The compliant way: ask everyone, honestly
The rule is not hard to follow. Request an honest review from every customer, through the same Google Business Profile link, regardless of how you think the job went. Let the results be the results.
| Practice | Gating (risky) | Compliant (ask everyone) |
|---|---|---|
| Who gets asked | Only likely-happy customers | All customers |
| Sentiment pre-screen | Yes, to filter | No filtering — direct link for all |
| Negative feedback | Diverted, suppressed | Welcomed publicly, answered well |
| Resulting rating | Artificially perfect, fragile | Honest, credible, durable |
How to make "ask everyone" produce great reviews anyway
Owners sometimes fear that asking everyone will tank their rating. In practice, if you do good work, a universal ask produces a strong and credible profile — because most satisfied customers simply need to be invited. The levers are operational, not selective:
- Do the work well. The most reliable way to earn good reviews is to deserve them. Reviews are a mirror; fix what the mirror shows.
- Ask at the moment of satisfaction. Right after a job goes well is when a genuinely happy customer is most willing — and you are asking all of them, so timing lifts the honest average naturally.

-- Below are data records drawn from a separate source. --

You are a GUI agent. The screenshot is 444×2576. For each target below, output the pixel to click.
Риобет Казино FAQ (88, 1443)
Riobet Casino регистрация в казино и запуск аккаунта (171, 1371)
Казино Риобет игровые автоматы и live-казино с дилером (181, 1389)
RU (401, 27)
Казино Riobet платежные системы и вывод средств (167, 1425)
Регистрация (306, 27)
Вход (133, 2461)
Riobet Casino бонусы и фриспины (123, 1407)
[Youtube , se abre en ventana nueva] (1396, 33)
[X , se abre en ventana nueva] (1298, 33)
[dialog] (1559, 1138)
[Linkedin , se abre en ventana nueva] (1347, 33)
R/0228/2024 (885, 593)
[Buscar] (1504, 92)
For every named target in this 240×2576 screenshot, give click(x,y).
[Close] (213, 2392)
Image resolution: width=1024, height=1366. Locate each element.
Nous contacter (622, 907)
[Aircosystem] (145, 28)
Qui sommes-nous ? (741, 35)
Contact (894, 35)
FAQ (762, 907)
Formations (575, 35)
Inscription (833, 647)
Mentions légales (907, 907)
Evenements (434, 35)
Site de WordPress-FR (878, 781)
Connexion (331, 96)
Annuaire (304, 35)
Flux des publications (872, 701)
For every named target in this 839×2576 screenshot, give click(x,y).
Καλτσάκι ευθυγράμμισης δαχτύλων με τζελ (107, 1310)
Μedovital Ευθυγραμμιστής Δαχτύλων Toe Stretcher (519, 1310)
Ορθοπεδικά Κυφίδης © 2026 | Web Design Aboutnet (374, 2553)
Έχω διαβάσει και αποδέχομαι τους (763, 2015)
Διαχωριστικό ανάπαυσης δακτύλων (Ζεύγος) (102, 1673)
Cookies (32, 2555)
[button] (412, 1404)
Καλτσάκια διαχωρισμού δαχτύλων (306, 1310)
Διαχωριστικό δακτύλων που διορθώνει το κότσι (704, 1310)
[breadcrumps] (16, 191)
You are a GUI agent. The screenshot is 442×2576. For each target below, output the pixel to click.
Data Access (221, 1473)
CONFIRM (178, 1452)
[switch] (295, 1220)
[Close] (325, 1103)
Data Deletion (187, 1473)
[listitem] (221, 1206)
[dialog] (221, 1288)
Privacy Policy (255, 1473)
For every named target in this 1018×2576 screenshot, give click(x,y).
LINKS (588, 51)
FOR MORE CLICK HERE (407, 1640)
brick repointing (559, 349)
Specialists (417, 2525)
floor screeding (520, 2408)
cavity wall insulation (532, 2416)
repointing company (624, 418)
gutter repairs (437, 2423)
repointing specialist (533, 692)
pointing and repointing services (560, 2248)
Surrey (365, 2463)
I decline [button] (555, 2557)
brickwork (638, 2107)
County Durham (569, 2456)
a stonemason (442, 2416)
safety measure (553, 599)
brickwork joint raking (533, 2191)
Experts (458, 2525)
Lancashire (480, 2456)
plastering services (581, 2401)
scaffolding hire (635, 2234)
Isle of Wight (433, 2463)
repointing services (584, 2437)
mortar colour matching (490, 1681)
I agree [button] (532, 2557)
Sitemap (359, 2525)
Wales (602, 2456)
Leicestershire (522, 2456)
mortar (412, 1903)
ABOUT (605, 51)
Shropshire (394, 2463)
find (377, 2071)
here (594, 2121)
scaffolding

- Make it one tap. Friction suppresses reviews from happy and unhappy customers alike; removing it lets your true quality show.
- Respond to everything. Reply to praise and to criticism. Handling the occasional negative gracefully is part of what makes the whole profile trustworthy.
What about incentives and edited reviews?
Two related traps are worth naming. First, offering payment, discounts, or gifts in exchange for reviews — especially in exchange for positive ones — is exactly the kind of practice the FTC rule scrutinizes; a review bought with a reward is not the honest, independent feedback the system is supposed to reflect. Second, pressuring a customer to change or delete an unflattering review crosses the same line. The safe posture is clean: ask everyone, offer nothing for it, edit nothing after the fact, and let your work earn the rating. If a review is factually false or violates platform policy, use the proper reporting channel rather than trying to manage it out of existence.
A note on how reviews flow now
Because LSA reviews are managed through Google Business Profile, the ask and the public review live in the same place, which makes the compliant pattern the natural one: a single honest link sent to every customer. There is no legitimate reason to build a sentiment-sorting funnel in front of it — and every reason not to.
The takeaway
The instinct to protect your rating by only asking happy customers is understandable and wrong — wrong under the FTC's fake-review rule, and wrong as strategy. Ask every customer, honestly, through the same link, and answer every review you get. You will end up with a rating that is a little less than perfect and a great deal more persuasive — and you will stay on the right side of a rule that is not going away.
Frequently asked questions
What is review gating and why is it risky?
Review gating is selectively asking only customers you expect to be happy, or steering unhappy customers away from leaving public feedback. Under the FTC's fake-review rule (16 CFR Part 465, effective October 2024), that kind of manipulation of the public record carries real compliance risk.
Should I ask every customer for a review even if a job went poorly?
Yes. The compliant approach is to send every customer the same honest review request through the same Google Business Profile link, regardless of how you think the job went, and to respond to whatever comes in.
Can I offer a discount or gift in exchange for a review?
Offering rewards conditioned on leaving a positive review is exactly the kind of practice the FTC rule scrutinizes. The safe posture is to ask everyone, offer nothing for it, and never pressure a customer to change or delete a review.